CAMBIO D’USO, GLOBALE

Ormai è un fenomeno globale: zone un tempo abitate dalla classe operaia sono sottoposte a un lento processo di cambiamento urbanistico e socio-culturale dovuto a un lento restauro, con il conseguente acquisto da parte di facoltosi di immobili a prezzi esorbitanti. L’alzamento dei costi degli immobili e degli affitti costringe gli inquilini con redditi bassi a spostarsi in zone periferiche o addirittura fuori città.

Un esodo urbano delle classi medi- popolari che crea una netta frattura fra il centro e la periferia della città, dove le condizioni di vita diventano sempre più precarie esacerbando la conflittualità multi-culturale. Una spirale che spesso reca più danni che benefici.
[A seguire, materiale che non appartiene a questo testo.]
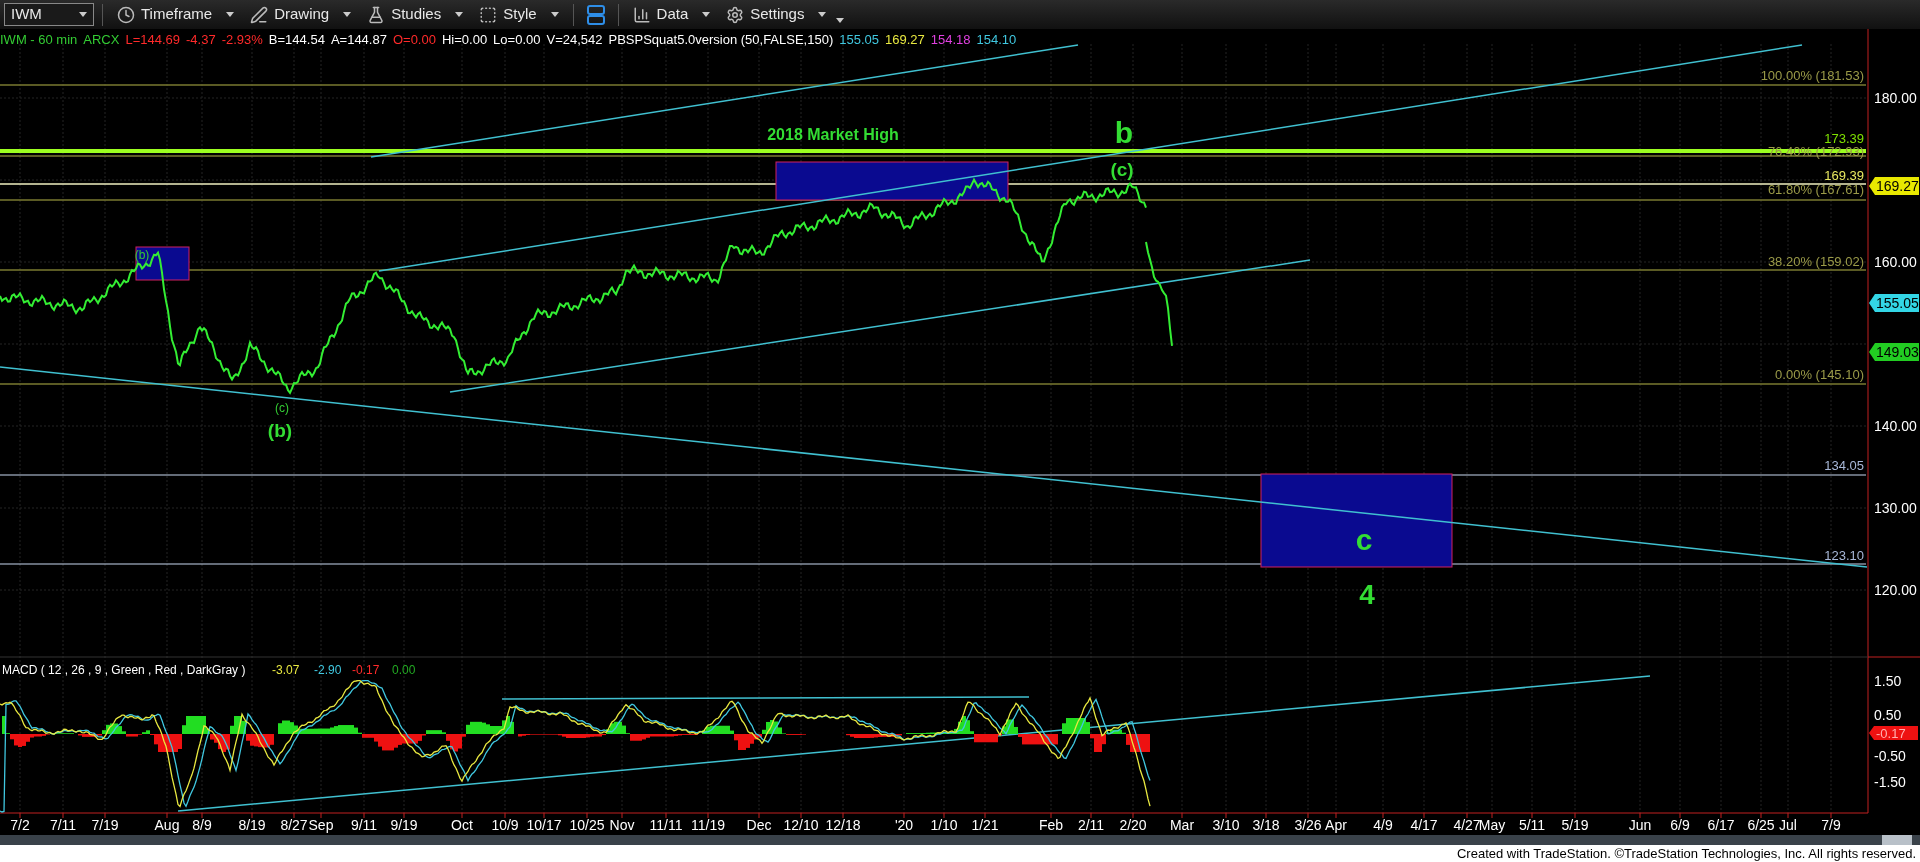 The height and width of the screenshot is (862, 1920). What do you see at coordinates (39, 40) in the screenshot?
I see `info-value: IWM - 60 min` at bounding box center [39, 40].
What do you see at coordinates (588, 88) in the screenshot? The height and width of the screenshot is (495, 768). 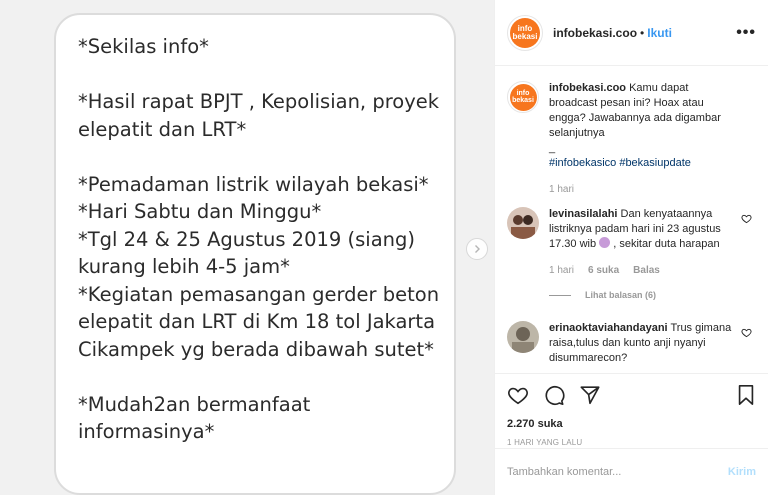 I see `caption-username-link: infobekasi.coo` at bounding box center [588, 88].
Se da una parte si assiste a un miglioramento strutturale di zone spesso dimenticate dalle istituzioni, dall’altra parte si assiste al totale azzeramento della cultura precedente creata negli anni da chi in quelle zone è nato e cresciuto.

La comunità formata nel tempo dall’insieme delle tradizioni dei singoli individui viene azzerata in favore del mero interesse economico e speculativo.

Questo complesso fenomeno non è certamente nuovo. Già negli sessanta e settanta del secolo scorso era materia di interesse di vari studiosi, tra cui la sociologa Ruth Glass che nel millenovecentosessantaquattro lo identificò con il termine “Gentrification“.

Oggi, dopo più di cinquant’anni, tale processo interessa diverse capitali mondiali : Berlino, New York, Londra, Parigi, Lisbona, Roma, solo per citarne alcune, dove ormai interi quartieri spesso centrali sono diventati zone private dei nuovi ricchi provenienti da paesi in ascesa come Russia, Emirati Arabi, India. Importanti capitali da parte di società internazionali vengono investiti nella acquisizione di interi edifici in città dove la mancanza di norme legislative locali non permettono di arginare i diversi movimenti speculativi.

Non solo importanti città, ma anche piccoli quartieri hanno dovuto abdicare davanti a tale processo che nel tempo ne ha cambiato totalmente l’estetica cartografica. Un’ esempio emblematico è Brixton: quartiere multietnico, crogiolo di razze diverse in prevalenza di origine dell’India Occidentale e dell’Africa ma anche scenario di forti scontri sociali sfociati negli anni ottanta in violente rivolte finite nel sangue, che ha visto negli ultimi anni il proliferare di negozi vintage, ristoranti, gallerie e coffee alla moda, in un’aura rassicurante da cartolina.

Anche qui, gli investimenti urbanistici hanno attratto turisti da tutto il mondo con un aumento degli affitti turistici a discapito di quelli residenziali. Anche l’aumento delle famiglie a basso redditto dovuta a una forte diminuzione dei salari ha alimentato il fenomeno della gentrificazione.

Nella San Francisco Bay Area in California gli abitanti locali in prevalenza di origine latina e nera, che hanno visto i loro stipendi diminuire drasticamente, sono stati costretti a lasciare i loro alloggi in favore dei ricchi lavoratori delle industrie tecnologiche nella Silicon Valley in grado di pagare affitti altissimi.

Ed è proprio l’attrattiva di queste città a renderle appetibili ai grandi investitori a discapito delle classi più disagiate, vittime dell’avanzamento dell’economia globale ormai ignara dei diritti fondamentali “di libertà, diritto alla casa e piena occupazione”.